**WORK INSTRUCTIONS:** Turn the records, from the start through the line containing "pos(449,1102)", inclusive, into a Markdown table with the columns No. and Line, one row per line, skipping blank lines. Leave the pictures out of it.

Collected data
— begin —
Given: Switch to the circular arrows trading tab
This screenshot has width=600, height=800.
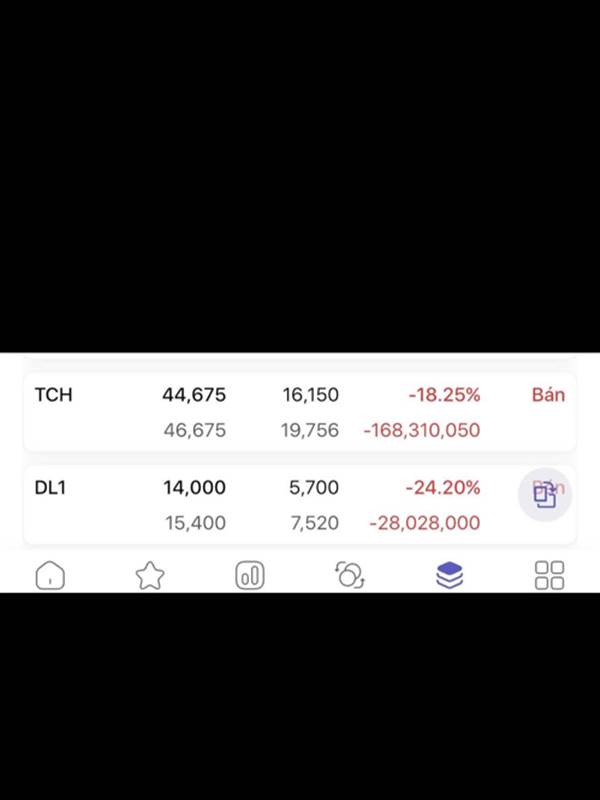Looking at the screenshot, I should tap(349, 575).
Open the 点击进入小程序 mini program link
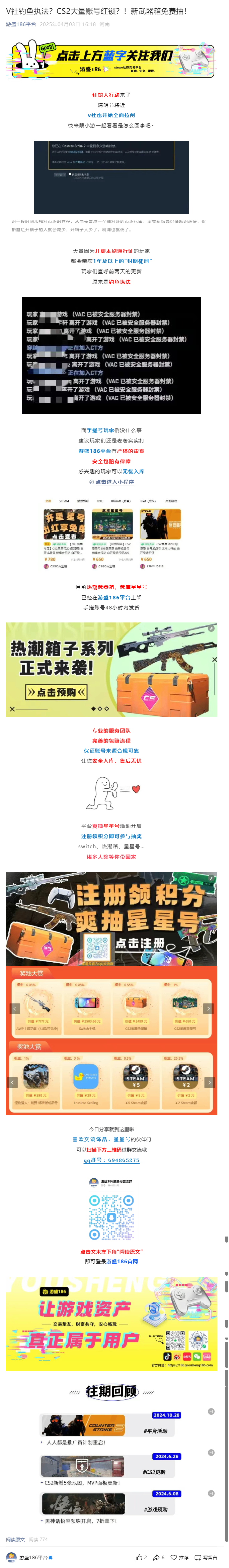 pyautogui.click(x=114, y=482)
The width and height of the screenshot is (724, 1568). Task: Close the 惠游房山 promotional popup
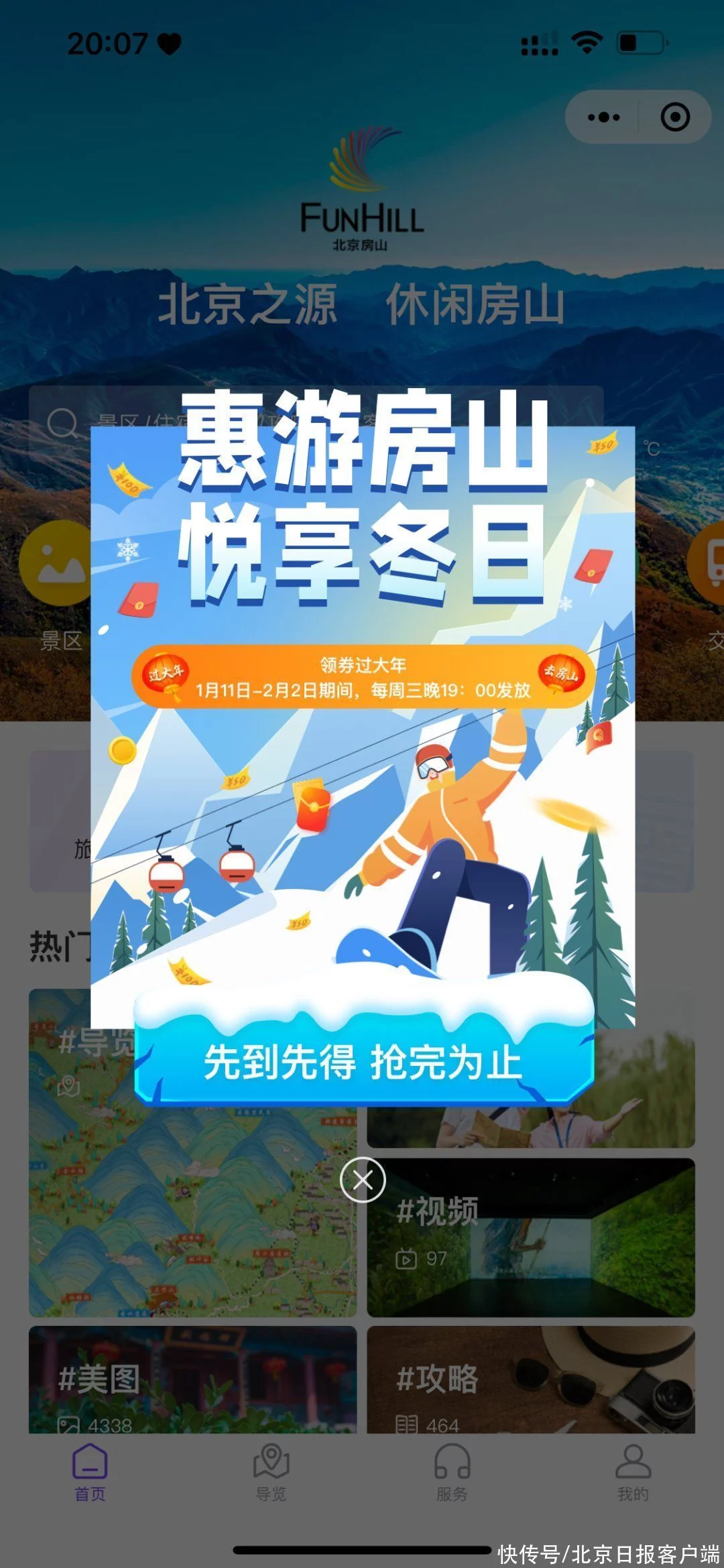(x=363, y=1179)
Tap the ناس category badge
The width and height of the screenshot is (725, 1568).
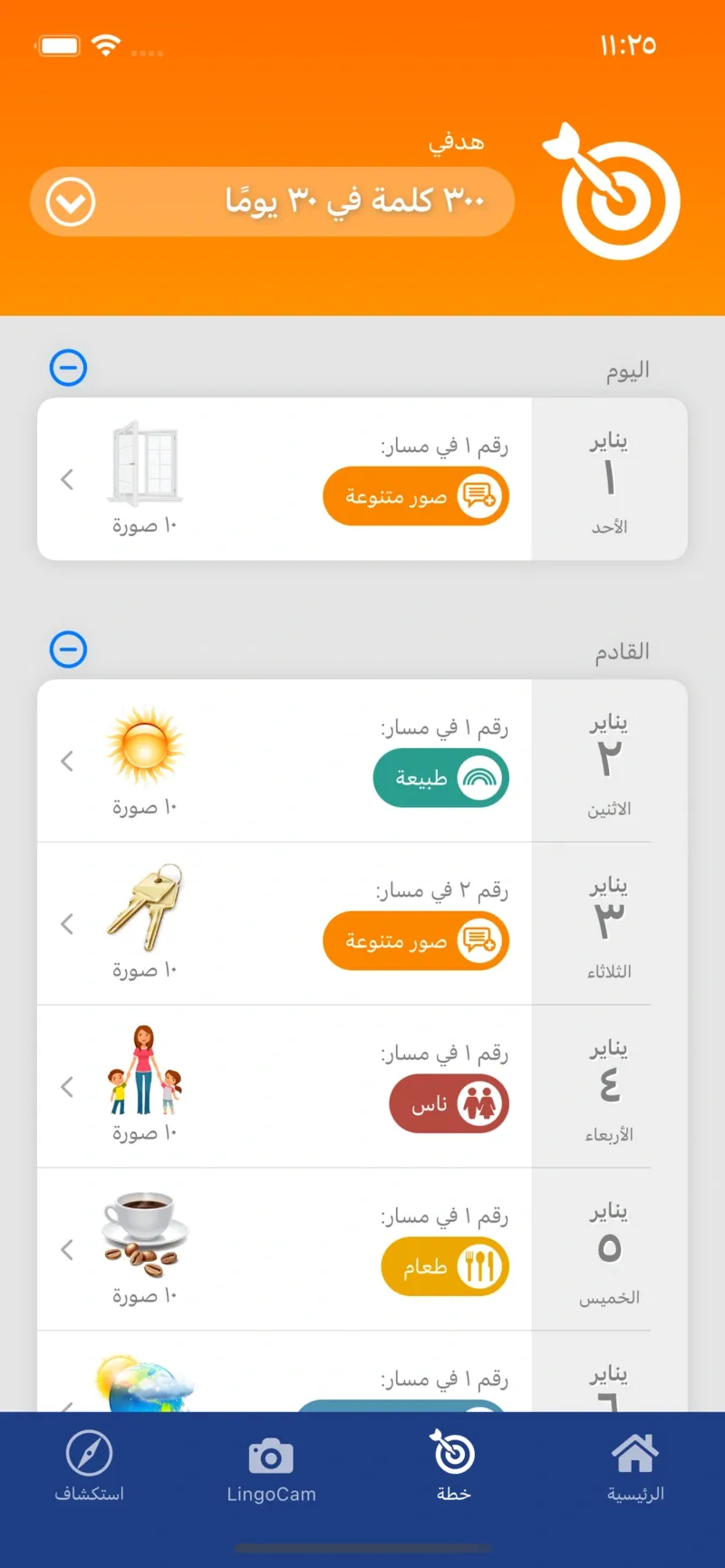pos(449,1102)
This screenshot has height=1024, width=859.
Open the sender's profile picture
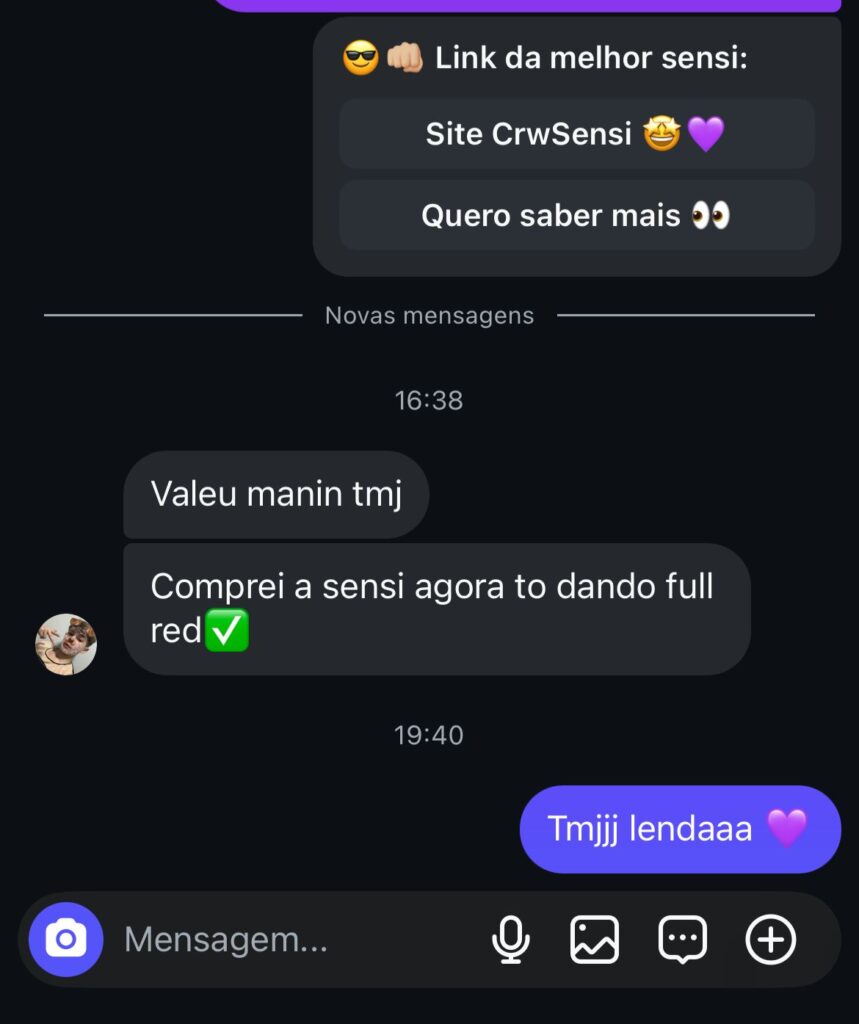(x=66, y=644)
— end —
**ANSWER TO THE TASK:**
| No. | Line |
|---|---|
| 1 | Given: Switch to the circular arrows trading tab |
| 2 | This screenshot has width=600, height=800. |
| 3 | Looking at the screenshot, I should tap(349, 575). |
| 4 | Open the 点击进入小程序 mini program link |
| 5 |  pyautogui.click(x=114, y=482) |
| 6 | The width and height of the screenshot is (724, 1568). Task: Close the 惠游房山 promotional popup |
| 7 | (x=363, y=1179) |
| 8 | Tap the ناس category badge |
| 9 | The width and height of the screenshot is (725, 1568). |
| 10 | pos(449,1102) |